Beratungsszene: Tippgeber sollten aufpassen, dass sie ihren rechtlichen Rahmen nicht überschreiten, rät VSAV-Vorstand Ralf Werner Barth. | © imago images / Shotshop Foto: imago images / Shotshop

Tippgeber-Modell

Was beim Vermitteln von Vermögensverwaltungen zu beachten ist

Ein Vermittler, der als Tippgeber Kunden an einen Vermögensverwalter vermittelt, sollte sich auch mit den Grenzen des Tippgeber-Modells auskennen – gerade in rechtlicher Hinsicht. Dieser Rat kommt vom Geschäftsführer des Finanzdienstleisters Conav Consulting, Ralf Werner Barth. Barth steht gleichzeitig der Vereinigung zum Schutz für Anlage- und Versicherungsvermittler (VSAV) vor.
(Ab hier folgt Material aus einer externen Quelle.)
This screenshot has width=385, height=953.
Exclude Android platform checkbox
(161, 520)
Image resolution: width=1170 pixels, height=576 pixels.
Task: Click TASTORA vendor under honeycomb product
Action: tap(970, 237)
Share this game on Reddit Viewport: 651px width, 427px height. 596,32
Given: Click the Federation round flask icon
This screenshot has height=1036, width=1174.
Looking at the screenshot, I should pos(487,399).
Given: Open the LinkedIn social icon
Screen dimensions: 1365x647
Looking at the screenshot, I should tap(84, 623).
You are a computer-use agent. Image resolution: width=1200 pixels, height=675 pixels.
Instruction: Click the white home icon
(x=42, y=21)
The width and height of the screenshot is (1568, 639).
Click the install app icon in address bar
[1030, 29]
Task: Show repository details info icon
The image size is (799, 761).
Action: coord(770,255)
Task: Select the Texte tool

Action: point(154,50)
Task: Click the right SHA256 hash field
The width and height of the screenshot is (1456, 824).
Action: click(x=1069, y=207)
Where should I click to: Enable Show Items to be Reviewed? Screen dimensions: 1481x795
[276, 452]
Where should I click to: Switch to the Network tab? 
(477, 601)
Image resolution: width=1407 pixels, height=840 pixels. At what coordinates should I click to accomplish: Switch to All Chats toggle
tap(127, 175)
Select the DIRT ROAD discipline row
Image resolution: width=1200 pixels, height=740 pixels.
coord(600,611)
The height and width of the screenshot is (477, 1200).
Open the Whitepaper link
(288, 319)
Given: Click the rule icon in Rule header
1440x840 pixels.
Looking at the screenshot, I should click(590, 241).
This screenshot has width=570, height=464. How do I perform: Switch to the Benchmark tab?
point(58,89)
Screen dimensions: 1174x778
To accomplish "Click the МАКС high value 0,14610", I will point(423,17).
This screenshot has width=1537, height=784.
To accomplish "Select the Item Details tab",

„Viele Unternehmen der Versicherungs-, Telefon-, Strom- und Internetanbieterbranche haben häufig ein entsprechendes Tippgeber-Programm“, erinnert Barth. Die Tippgeber sollten dabei allerdings ihre Kompetenzen nicht überschreiten: „Ein Tippgeber darf die Interessenten – auch wenn es sich um bestehende Kunden handelt – weder beraten noch beim Ausfüllen von Unterlagen unterstützen“, so Barth. Viele Kunden seien aber gerade das von einem Finanzvermittler gewohnt – besonders wenn der sein Geschäftsmodell auf die Tippgeber-Tätigkeit erst umgestellt hat, vorher jedoch auch zu Einzelanlagen beraten hatte.

Ralf Werner Barth
Foto: Conav

Die Konsequenzen, die bei Zuwiderhandeln drohen, sind unangenehm: „Gibt der Vermittler den Kunden nicht glasklar an den neuen Partner, also die Vermögensverwaltung ab, so befindet er sich voll in der Haftung für eine unerlaubte, weil nicht auf den Vermittler eigens zugelassene Tätigkeit.“ Das fällt zwar erst ins Gewicht, wenn in der weiteren Beziehung zwischen Vermögensverwalter, Kunde und Tippgeber etwas schieflaufen sollte. Dann allerdings kann es teuer werden. Mit der Kompetenzüberschreitung begeht der Tippgeber eine Ordnungswidrigkeit. „In angezeigten Fällen können Strafen bis zu 5.000 Euro pro Fall zu zahlen sein“, warnt Barth.

Hier haftet auch der Tippgeber

Sogar noch teurer könnte es werden, wenn durch die unerlaubte Tätigkeit auch noch der Schutz durch die Vermögensschaden-Haftpflichtversicherung (VSH) entfällt. „Selbst alle Versicherungsvermittler, die sich über die eigene Zulassung nach Paragraf 34d an die reine Tippgebung korrekt halten, sollten unbedingt darauf achten, dass sie in ihrer VSH-Police auch den Versicherungsschutz für die Tätigkeit als Tippgeber in den nicht zugelassenen Tätigkeitsfeldern mitversichert haben“, rät Barth. Immerhin hafte der Vermittler auch für Falschberatung des Dritten, also des Vermögensverwalters mit.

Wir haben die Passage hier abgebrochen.